OPDRACHTOMSCHRIJVING — Schrijf de tekst over het klaagschrift voor teruggave van de hond alstublieft verder, te beginnen na de laatste zin.

TEKSTBLOK —
********
Gang van zaken vóór de behandeling in raadkamer
De raadsman van de klaagster heeft op 23 maart 2023 een klaagschrift ingediend waarin de teruggave van het hond is verzocht. De officier van justitie heeft op 24 maart 2023 aan de raadsman (met kopie aan de rechtbank) laten weten dat de hond inmiddels was geëuthanaseerd. Per e-mail van 3 april 2023 heeft de raadsman aan de rechtbank laten weten dat hij nog geen enkel dossierstuk had ontvangen en dat daarom de geplande behandeling van het klaagschrift “
geen doorgang hoeft te vinden”. De raadsman heeft daarbij opgemerkt dat het klaagschrift niet werd ingetrokken. Het dossier (van geringe omvang) en het standpunt van het Openbaar Ministerie zijn dezelfde dag aan de raadsman per mail verstrekt.
De griffier heeft per e-mail van 4 april 2023 om 10.54 uur aan de raadsman van klaagster het volgende laten weten:
De rechtbank heeft begrepen dat de stukken in de zaak [klaagster] inmiddels aan u zijn verstrekt. De behandeling van het klaagschrift zal morgen dan ook gewoon doorgang vinden, tenzij u het klaagschrift intrekt. U kunt uiteraard een onderbouwd aanhoudingsverzoek doen. De rechtbank zal dan op de zitting op het aanhoudingsverzoek beslissen.
********
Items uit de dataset

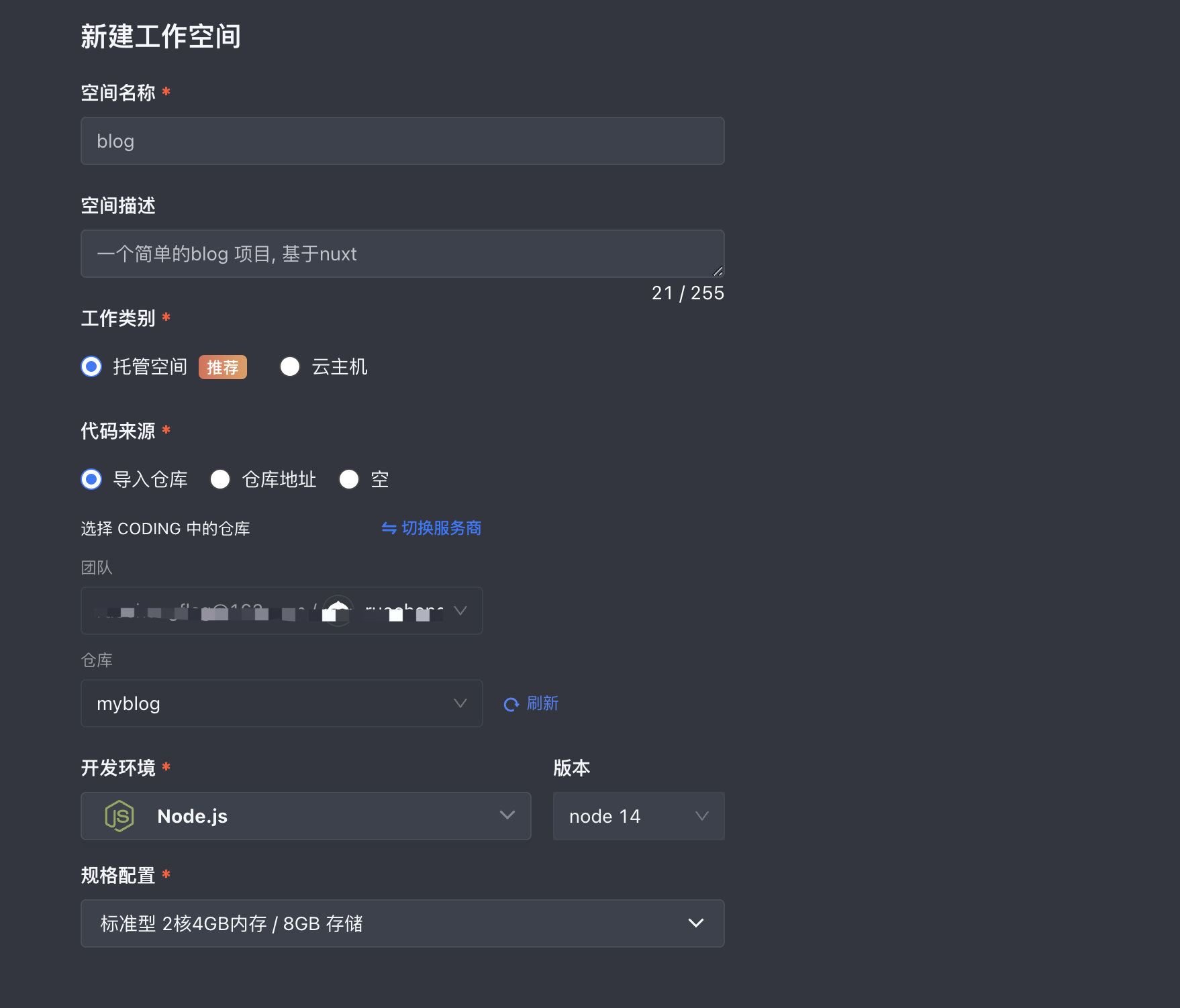Image resolution: width=1180 pixels, height=1008 pixels.
Task: Select 空 for an empty code source
Action: tap(349, 479)
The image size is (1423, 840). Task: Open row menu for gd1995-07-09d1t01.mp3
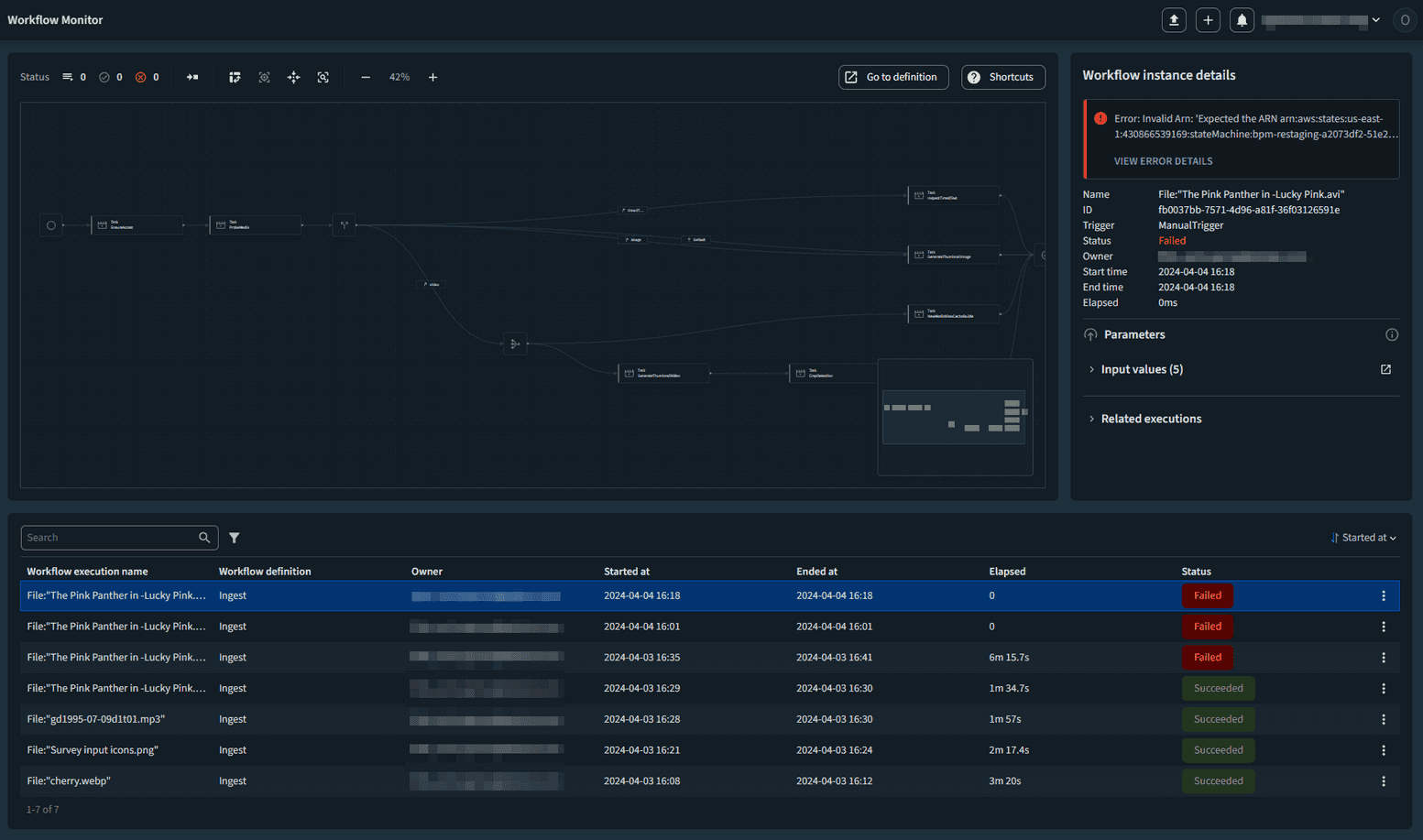1384,719
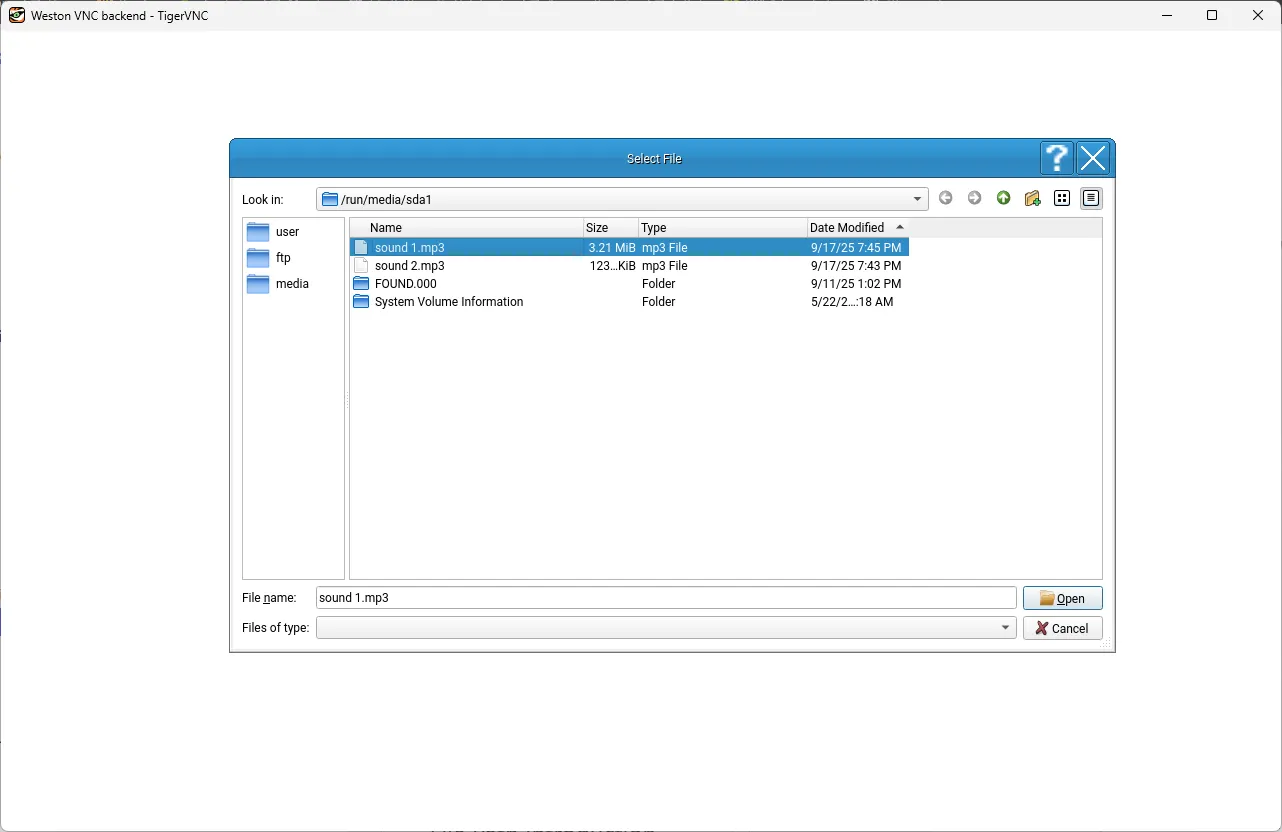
********
UITVOER VAN OEFENING —
Om 14.04 uur dezelfde dag heeft de raadsman aan de rechtbank een e-mail gestuurd met de volgende inhoud:
Goedendag
punt 1: cliente wordt morgen door de politie verwacht om te worden gehoord
punt 2: het moment van toezenden is zodanig laat dat van een gedegen voorbereiding geen sprake kan zijn.
Het verzoek wordt gehandhaaft.
Vgr
In raadkamer heeft de officier van justitie laten weten dat wat het Openbaar Ministerie de behandeling van het klaagschrift doorgang kan vinden. Niet valt in te zien welke stukken zo ingewikkeld zijn dat een aanhouding noodzakelijk is. De raadsman is voldoende bekend met de gebeurtenissen in deze zaak. De hond is inmiddels niet meer.
De rechtbank beslist als volgt.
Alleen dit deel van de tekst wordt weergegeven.